J. Liq. Chrom. & Rel. Technol. 24, 1511-1514 (2001). TLC of a peptidoglycan monomer (PGM) (GlcNAc-MurNAc-L-Ala-D-isoglutaminyl-meso-diamino-pimelyl-D-Ala-D-Ala), some metals and their complexes on cellulose with n-propanol - NH3 - water 7:3:1 and n-butanol - ethyl acetate - acetic acid - water 1:1:1:1. Detection of the metal complexes by e.g. dipping the plate in a 0.25% solution of (1-(2-pyridylazo-2-naphthol)) in ethanol. Detection of PGM by dipping in 0.2% ethanolic ninhydrin solution and heating at 110°C.

Biochem. Biophys. Res. Commun. 487, 702-708 (2017). HPTLC of the reaction products of different 14C-labeled substrates of the mevalonate pathway (MVA, MVA-5-P, MVA-3-P, MVA-5-PP) and the recombinant Flavobacterium johnsoniae protein on silica gel with n-propanol – 28 % ammonia – water 6:3:1. The distribution of radioactivity on the TLC plate was detected using a suitable image analyzer.

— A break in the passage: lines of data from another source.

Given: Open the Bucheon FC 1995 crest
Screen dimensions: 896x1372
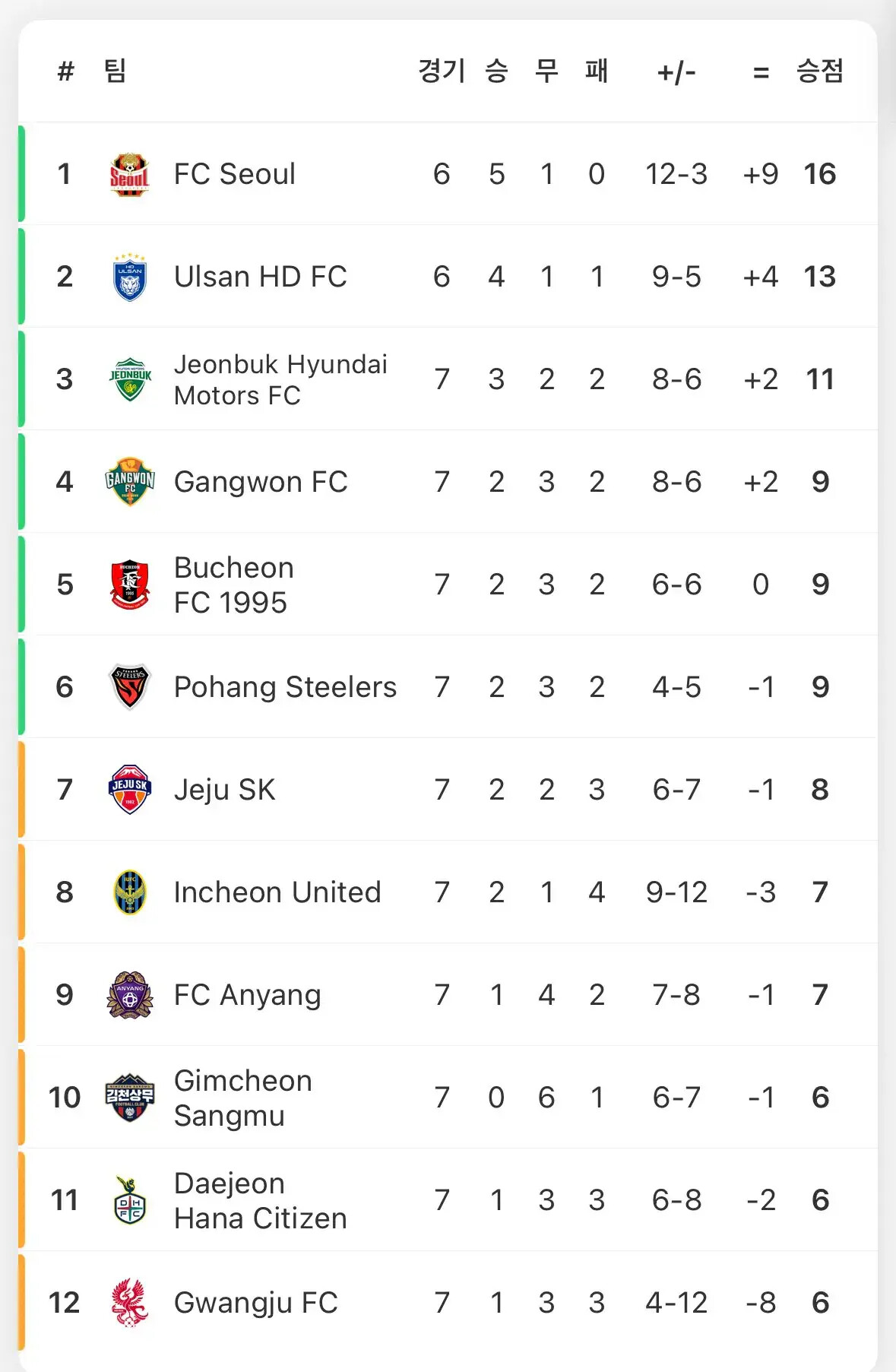Looking at the screenshot, I should tap(130, 585).
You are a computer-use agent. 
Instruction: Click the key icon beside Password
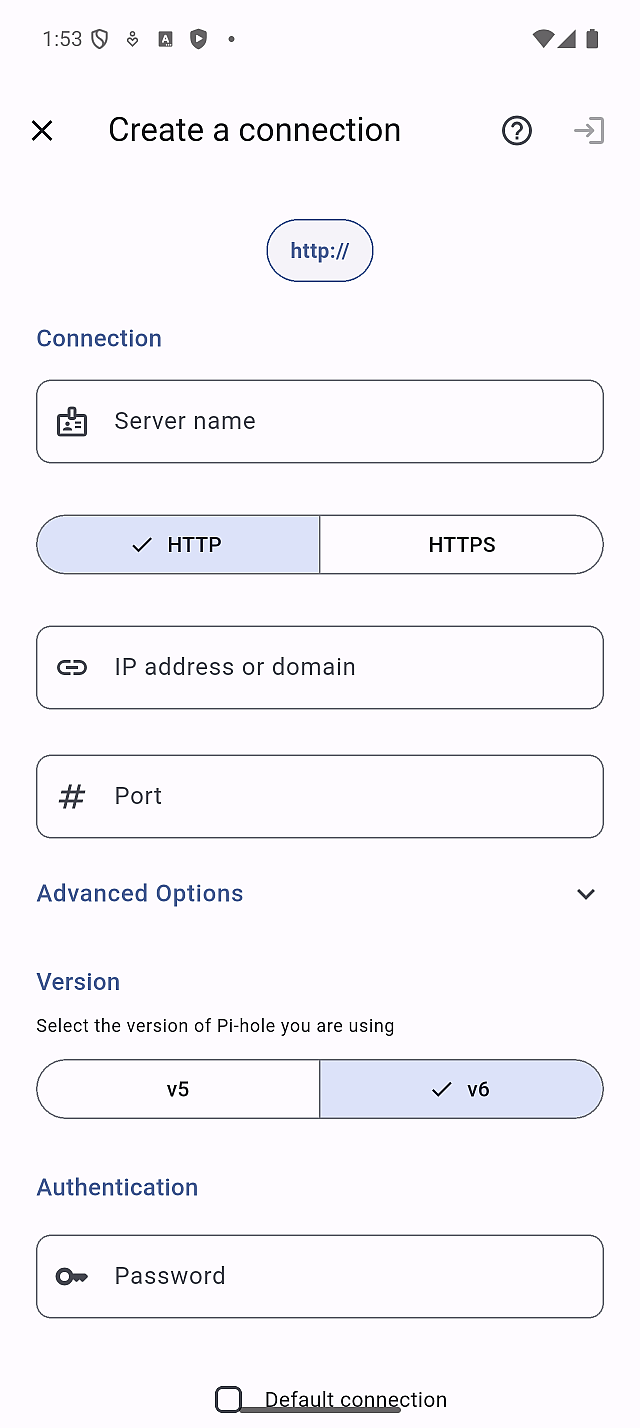tap(72, 1277)
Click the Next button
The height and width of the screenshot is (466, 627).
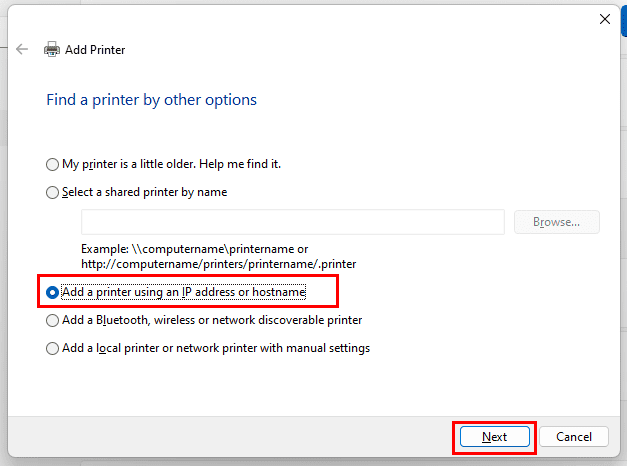click(x=494, y=437)
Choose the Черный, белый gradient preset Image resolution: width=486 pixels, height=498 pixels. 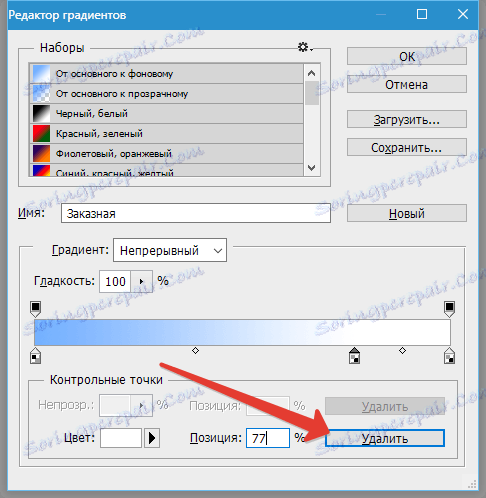pos(166,114)
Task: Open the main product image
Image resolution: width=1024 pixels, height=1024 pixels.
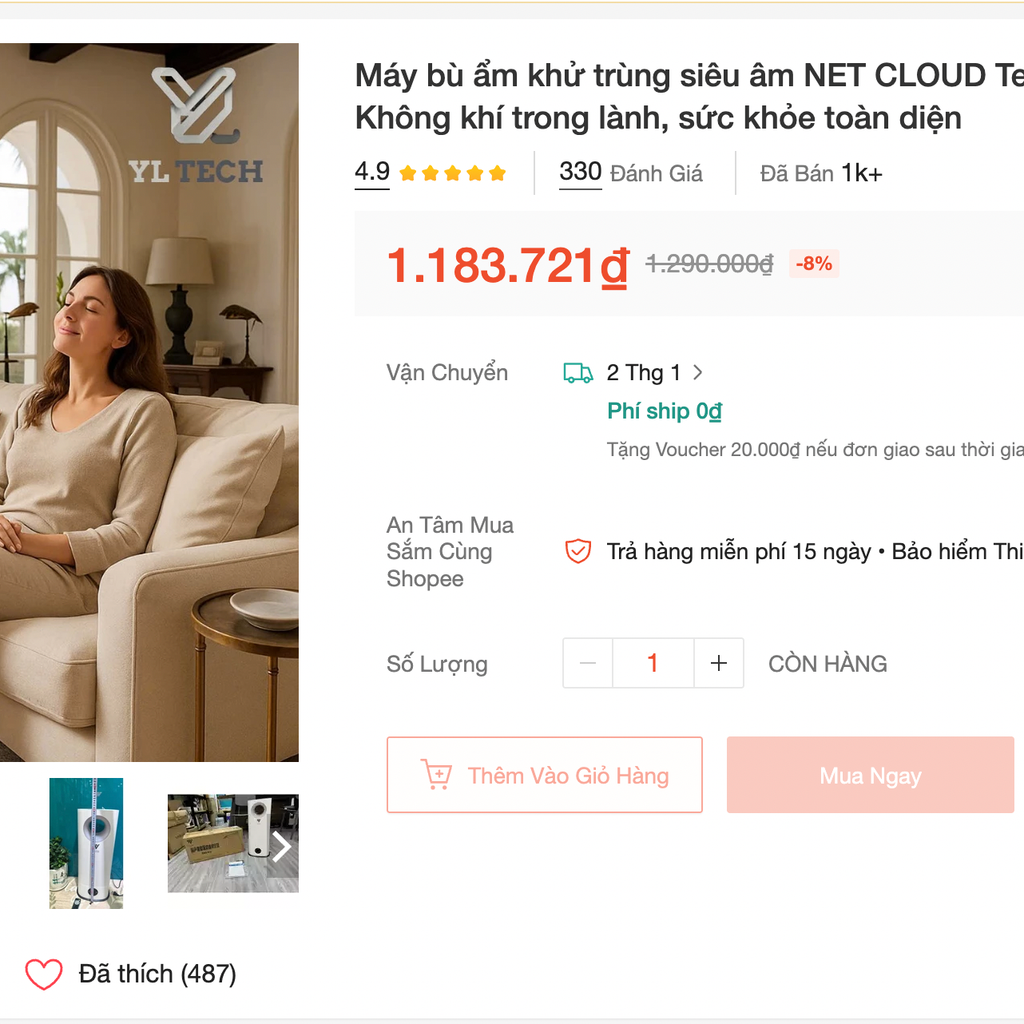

J. Chromatogr. 387, 551- 555 (1987). HPTLC of toxic peptides from different microcystis aeruginosa strains on RP-18 with chloroform - methanol 1:1 or 2:1 and on silica with dichloromethane - methanol 2:3 or chloroform - methanol 3:1. The toxins appeared as pale blue-white spots under UV. Prior to HPTLC, the toxin extracts were purified on C18 Sep-Pak cartridges with methanol.

J. of Medicinal Chemistry 32, 174-179 (1989). TLC on silica with 1-butanol - acetic acid - pyridine - water 5:5:4:1, 2-propanol - 25% NH3 - water 3:1:1, ethyl acetate - pyridine - acetic acid - 5:5:1:3 and butanol - acetic acid - water 4:1:5. Visualization with ninhydrin, fluorescamine and iodine vapor.

J. of Medicinal Chemistry 32, 880-884 (1989). TLC of peptides on silica with butanol - ethyl acetate - acetic acid - water 1:1:1:1 and butanol - acetic acid - water 4:1:5. Visualization with 10% bleach-1% KI-starch.

J. Peking Univ. (Beijing Daxue Xuebao) 28, 178-184 (1992). Determination of the RM values of a series of dermorphin - related oligopeptides by TLC. Discussion of the influence of the functional group on RM values.

CBS 85, 4-5 (2000). HPTLC of peptide fragment A on lichrospher silica gel with dichloromethane over 50 mm. Quantitative determination by absorbance measurement at 250 nm. Precision is 0.23 % (n=10 at 50 ng) and repeatability 2.9 % (n=30 over 5 plates at 50 ng), recovery is found to be 104 % at 50 ng.

J. Planar Chromatogr. 30, 375-385 (2017). HPTLC of synthetic peptides on silica gel and RP-18 with water and methanol with the addition of proper ion-pairing reagent to study the influence of metallic impurities on the retention and efficiency of separation of peptides. Detection by dipping into 2 % ninhydrin solution in acetone ‒ methanol ‒ glacial acetic acid 25:25:2. The contents of trace elements in areas scraped off from the chromatographic plates were determined by flame technique of atomic absorption spectrometry. The impurities present in the adsorbents may cause characteristic disruption of solute zone shape and overall distortion of the chromatogram during the development.